Cultura protege a perenidade da organização, defende Marina Quental

Conselheira da Rumo S.A. conversou com o Blog IBGC sobre o tema e seus desafios nas organizações

  • 02/06/2026
  • Victoria Andrade
  • Bate-papo

A cultura organizacional é um diferencial competitivo quando bem definido dentro de uma organização, influenciando comportamentos, decisões e resultados. Mais do que valores formais, ela se revela na prática cotidiana e no alinhamento entre liderança e estratégia.

Para falar sobre o tema, o Blog IBGC conversou com Marina Quental, conselheira de administração da Rumo S.A., que compartilhou reflexões sobre a construção de culturas fortes, coerência organizacional e boas práticas desse ativo. Confira a seguir.

BLOG IBGC: De que forma lideranças e conselhos podem atuar como exemplos para fortalecer uma cultura baseada em pilares como ética e transparência?
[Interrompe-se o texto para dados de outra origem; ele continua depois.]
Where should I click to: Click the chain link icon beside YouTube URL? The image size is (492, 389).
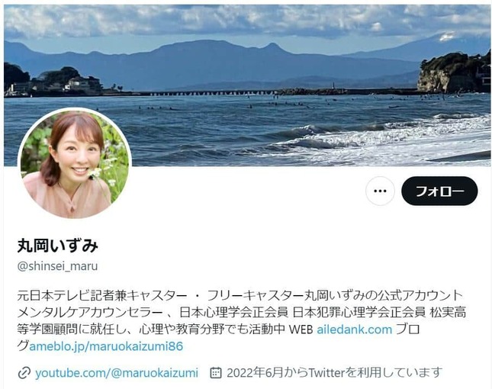(24, 373)
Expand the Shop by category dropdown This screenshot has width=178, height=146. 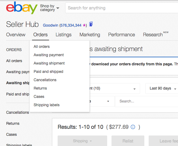click(x=50, y=8)
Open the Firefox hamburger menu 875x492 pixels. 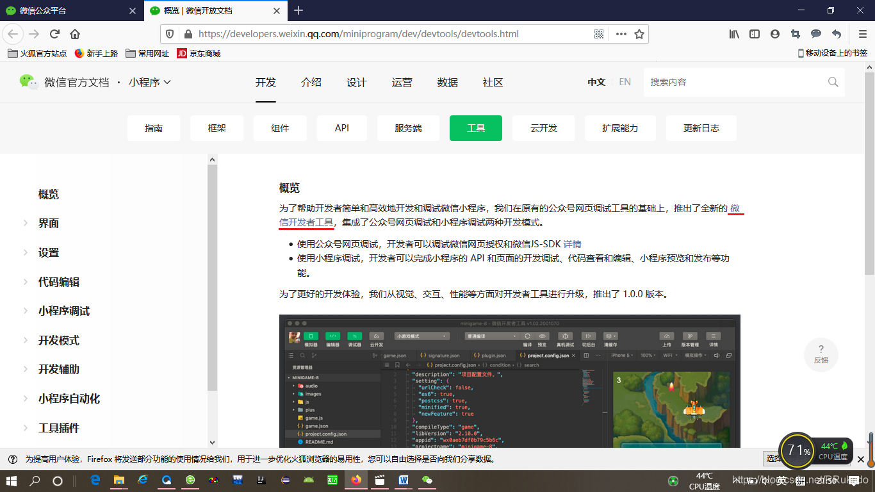862,33
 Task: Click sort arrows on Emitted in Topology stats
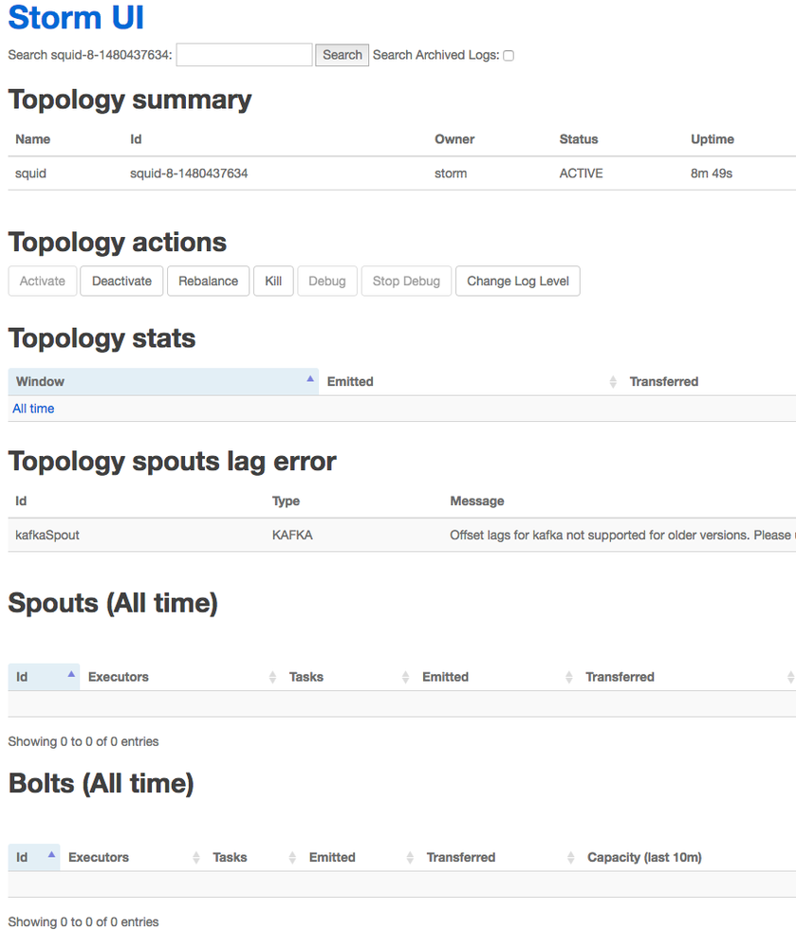pos(612,382)
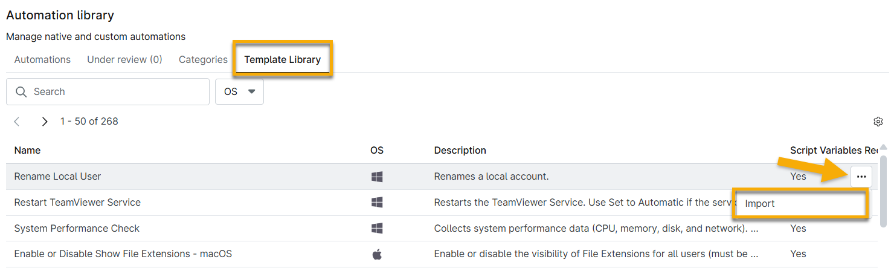Click the Name column header
This screenshot has height=268, width=891.
[28, 151]
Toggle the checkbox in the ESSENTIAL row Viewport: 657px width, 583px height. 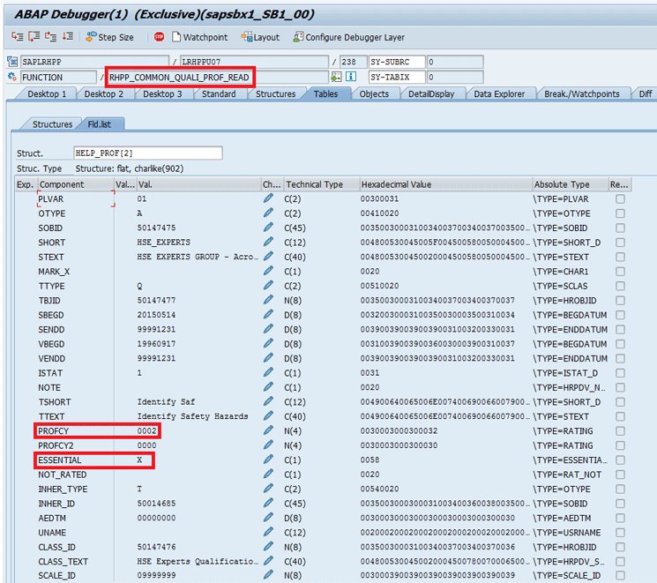[621, 460]
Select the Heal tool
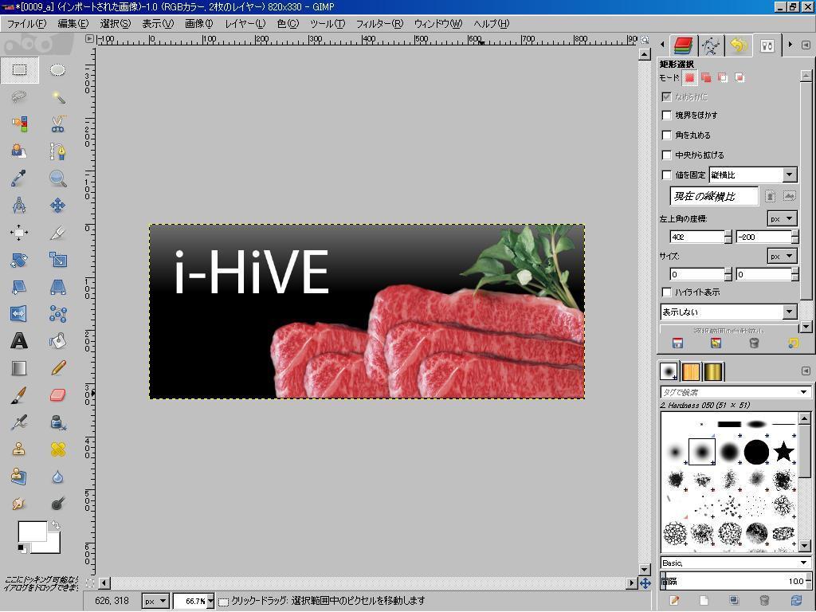Screen dimensions: 816x612 pyautogui.click(x=57, y=449)
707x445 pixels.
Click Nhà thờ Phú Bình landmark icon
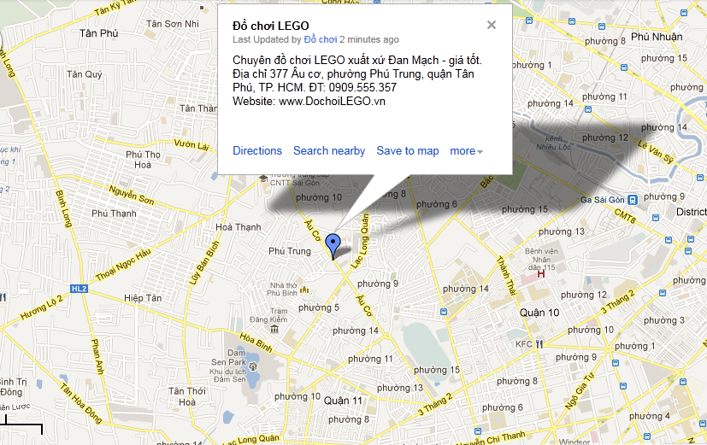pos(304,290)
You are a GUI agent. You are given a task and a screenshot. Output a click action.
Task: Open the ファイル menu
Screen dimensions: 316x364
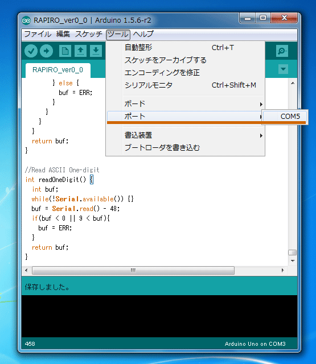point(38,34)
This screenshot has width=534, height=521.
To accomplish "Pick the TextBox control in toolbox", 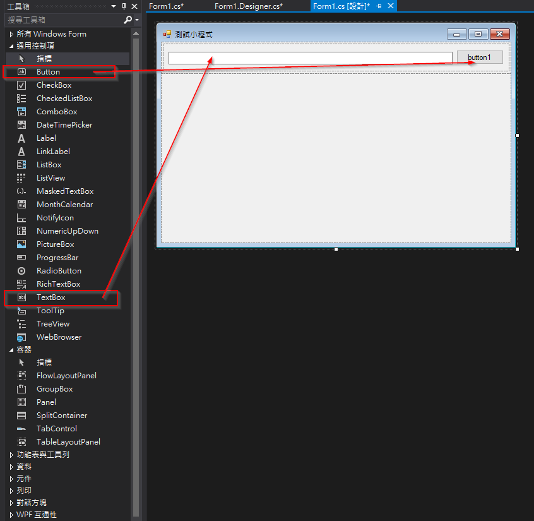I will click(x=50, y=297).
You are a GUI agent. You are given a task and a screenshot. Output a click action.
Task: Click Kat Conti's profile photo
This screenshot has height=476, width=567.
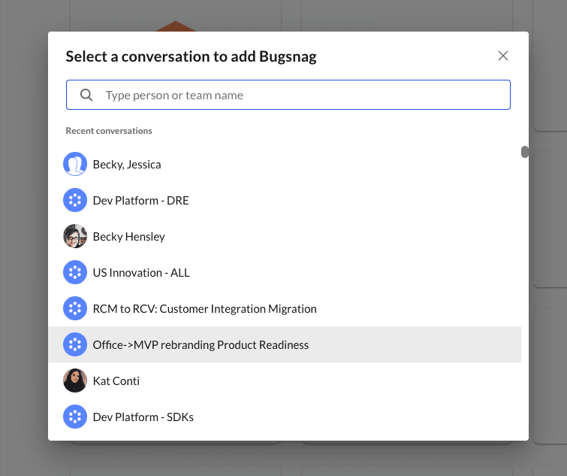tap(75, 380)
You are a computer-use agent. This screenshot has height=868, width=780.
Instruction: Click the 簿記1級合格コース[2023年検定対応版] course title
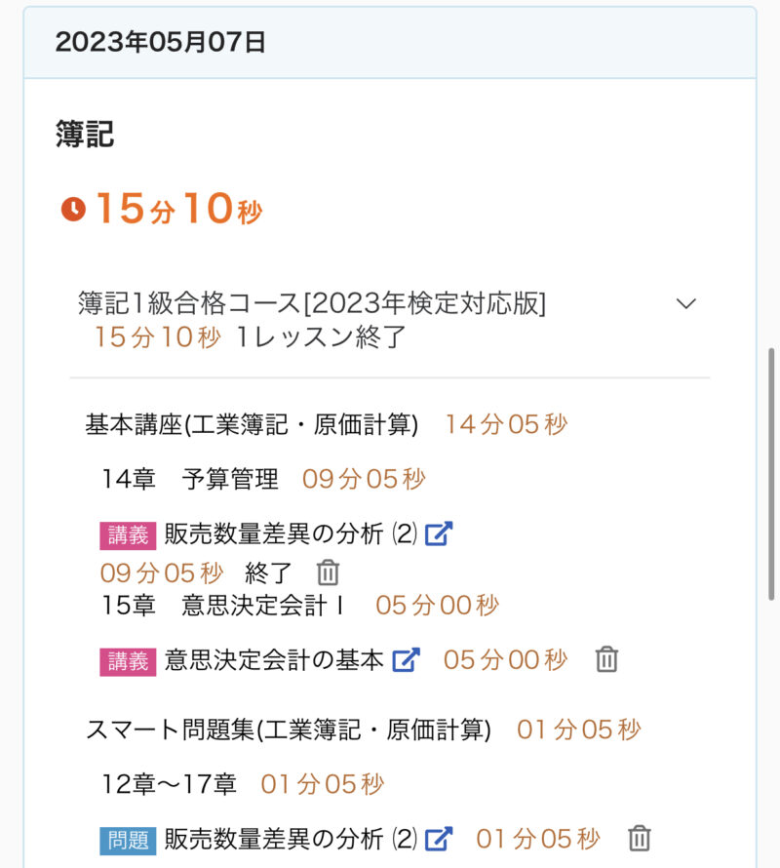(312, 303)
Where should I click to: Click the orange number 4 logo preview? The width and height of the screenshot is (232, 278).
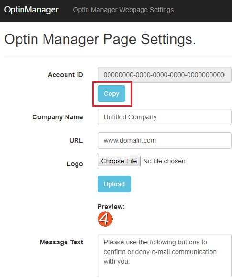point(105,219)
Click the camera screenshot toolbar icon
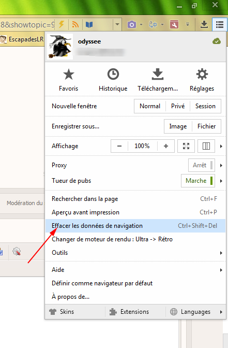The image size is (228, 348). click(132, 24)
Marina Quental: Em primeiro lugar, agindo de acordo com o que se prega na organização. São várias oportunidades que devemos estar atentos e nos perguntar: "o que estou aprovando está de acordo com a cultura desejada?", seja diante de escolhas e decisões como nas atitudes que são percebidas por todos. Trazer exemplos concretos da “cultura em ação” na sua comunicação, criando legitimidade e exemplo.

Explicitar intencionalmente o que não é tolerado e o porquê dará clareza e direção (reduzir o foco em segurança das pessoas e privilegiar desempenho versus alinhamento aos valores, por exemplo).

Na sua opinião, quais sinais indicam que existe um desalinhamento entre a cultura vivida no dia a dia e os princípios de governança estabelecidos pela organização?

São vários sinais que merecem atenção, então devemos criar oportunidades para que venham à tona. Como exemplos, criar a prática de rodas de conversas com colaboradores sempre que em visita a uma operação ou aos escritórios e sem a presença dos gerentes diretos. Outro momento é quando líderes participam de apresentações ou debates no conselho - buscar entender as razões que levaram a uma determinada proposta e como se deu na companhia o processo de construção dela. O ciclo de planejamento é um desses momentos perfeitos, onde a consistência fica muito visível a partir de perguntas simples dos membros do conselho.

Quais boas práticas você considera mais eficazes para transformar a cultura organizacional em um verdadeiro ativo estratégico da governança?

Acredito que a cultura é um ativo intangível que protege a perenidade de uma organização. Para que se torne forte, resiliente e adaptável às mudanças necessárias ao negócio ao longo do tempo, me parece que colocar o tema como parte central da estratégia da organização é fundamental.

Isso implica na consciência de que cultura deve ser gerenciada e para tal tem que estar presente e permear os processos organizacionais (ciclo de orçamento, por exemplo), nos símbolos e nos rituais sendo sempre monitorada pelo conselho.